In one of them from 1999, she is standing next to South African President Nelson Mandela, with his arm around her, during a family visit to Cape Town. Col. Gadhafi’s only biological daughter, Aisha, stands on Mr. Mandela’s other side and Col. Gadhafi’s wife Safiya is next to the girl identified as Hana.

In another AP photo from 1996, Col. Gadhafi is seen wiping the face of a girl identified in the caption as his daughter Hana.

Despite these sightings of Hana Gadhafi, in 2006 Col. Gadhafi organized an event called the “Hana Festival for Freedom and Peace” to commemorate the 20th anniversary of her death. Performers reportedly included Lionel Richie and Spanish tenor Jose Carreras.

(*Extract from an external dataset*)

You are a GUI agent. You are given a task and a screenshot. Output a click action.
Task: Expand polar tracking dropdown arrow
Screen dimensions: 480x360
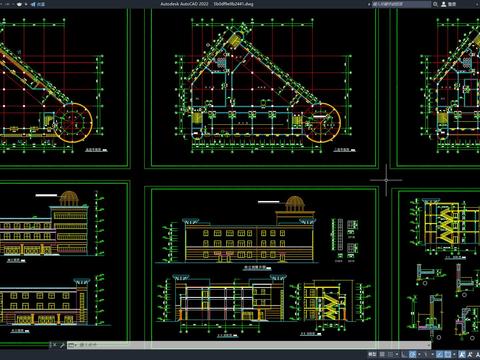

Last week, after rebels stormed the Bab al-Aziziya compound where Col. Gadhafi and family members lived, journalists saw a room in his home filled with stuffed animals, photos of a young woman with the name “Hana” written on the back in Arabic and a birth certificate of “Hana Gadhafi.”

Rebels touring the room told reporters that everyone in Libya knew that the daughter who the world thought was dead was, in fact, alive.

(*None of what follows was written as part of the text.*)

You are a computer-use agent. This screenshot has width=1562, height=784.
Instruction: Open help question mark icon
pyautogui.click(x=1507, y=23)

Hana Gahhafi’s current whereabouts are unknown. Her mother, sister Aisha and two brothers fled to Algeria on Monday, with their spouses and children. She was not identified among those who had left the country.

Her father and brother Seif al-Islam, once the heir apparent to rule Libya, are believed to still be in Libya.

Gassem Baruni, head of the Tripoli Medical Center, said Hana Gadhafi worked for him as a surgeon before she disappeared Friday.

“She was very tense and nervous as soon as the revolution started,” Mr. Baruni told the AP. “She told me not to treat the rebels, but I told her: ‘If we don’t treat everyone, it would be a crime.’ “

The doctor said he used her influence to stock up the hospital with supplies and medicine, keeping the fact he was coordinating with rebels secret from her.

“I pretended that we needed the stuff to treat the Gadhafi troops,” Mr. Baruni said.

The British Council confirmed that someone named Hana Gadhafi studied English at the British Council in Tripoli in 2007, and again in 2009.

“We can confirm that a student by the name of Hana Gadhafi did study English with us in Libya. However, we don’t have access to any documents as we don’t have access to our Tripoli office, which we had to leave earlier this year,” a spokesman told the AP. He spoke on the condition of anonymity in line with council policy.

“Our country director in Libya did query this, given reports of Hana Gadhafi’s death,” he said.

“The widely held belief in Libya at the time was that this was a different daughter, adopted by Col. Gadhafi after Hana’s death, and given the same name as a tribute. This is, in fact, a common practice in Libya as a memorial to a dead child.”

A Swiss government document earlier this year listed the names of senior Libyan figures who were to be targeted for sanctions briefly included Hana Gadhafi’s name, but it was quickly removed, Swiss officials said Tuesday. They were responding to questions by the AP.

A Foreign Ministry spokesman, Adrian Sollberger, said the list was revised to conform with sanctions imposed by the United Nations. He declined to say why someone with the name Hana Gadhafi had been on the original sanctions list, and whether Switzerland had evidence the Libyan leader’s daughter named Hana was alive.